Krishnamachari Prahalad¹ (), Martina Poletti¹; ¹University of Rochester

Microsaccades frequently occur during examination of complex foveal stimuli as they shift the preferred locus of fixation (PLF) and support fine spatial vision within the central 1°. Before a microsaccade, processing resources are allocated toward its target, improving discrimination at the upcoming landing site. Here we investigated whether this preparatory state alters object recognition at the start-site by testing whether crowding strength at the PLF changes immediately before microsaccade onset. Eye movements were recorded with a high-resolution Dual-Purkinje Image (dDPI) eye tracker, providing arcminute-level precision necessary to localize gaze and deliver retinally contingent stimuli. Ten observers reported the identity (4AFC) of a central Pelli-font digit presented either alone or with horizontal flankers while maintaining fixation or preparing a cue-directed microsaccade toward a 20’ off-center target. A simultaneous orientation-discrimination task at the microsaccade target location verified pre-microsaccadic allocation of processing resources. Crowding was robust in both conditions, but significantly stronger prior to microsaccade onset. Threshold elevation (flanked minus unflanked) increased from 0.06 ± 0.05 logMAR to 0.11 ± 0.03 logMAR in the pre-microsaccade interval (paired t-test: t(9) = –2.79, p = 0.021). Critical spacing also increased (center-to-center: t(9) = –2.59, p = 0.029), indicating an expansion of foveal crowding zones. These effects occurred despite no change in unflanked acuity (t(9) = 0.37, p = 0.72) and no difference in mislocalization rates (t(8) = 0.54, p = 0.60).

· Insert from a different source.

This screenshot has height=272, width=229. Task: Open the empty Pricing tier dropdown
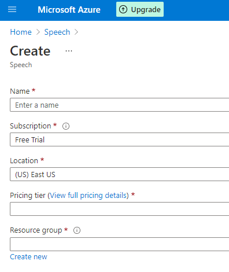click(120, 209)
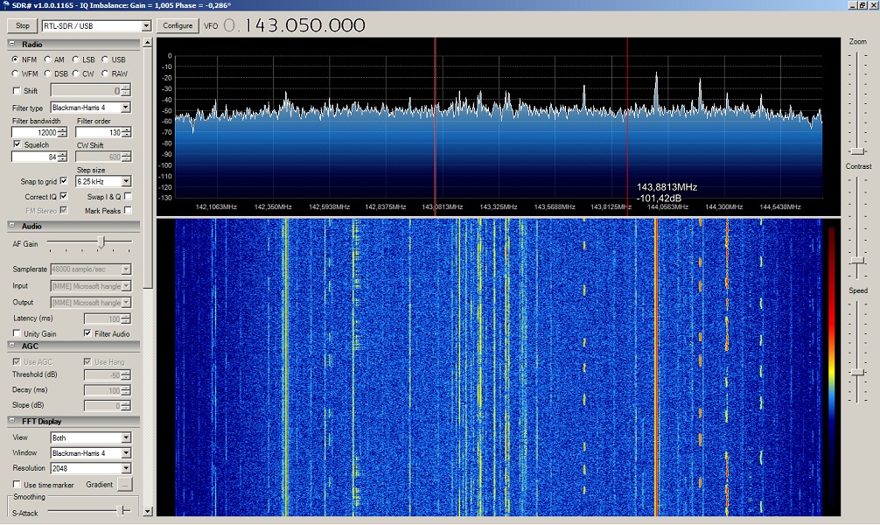880x525 pixels.
Task: Click the VFO frequency display
Action: tap(293, 25)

These results suggest that microsaccade preparation, rather than simply increasing internal noise or positional uncertainty, selectively enlarged spatial integration zones at the PLF. This work reveals the cost of microsaccade preparation at the start-site; while discrimination at the microsaccade goal improves, signal pooling at the current fixation locus increases. This redistribution of perceptual resources highlights how foveal processing is reweighted before microsaccade onset not only at its landing site but also at the PLF.

Acknowledgements: This work was funded by NIH Grant EY029788 to MP and NIH grant EY001319 to the Center for Visual Science.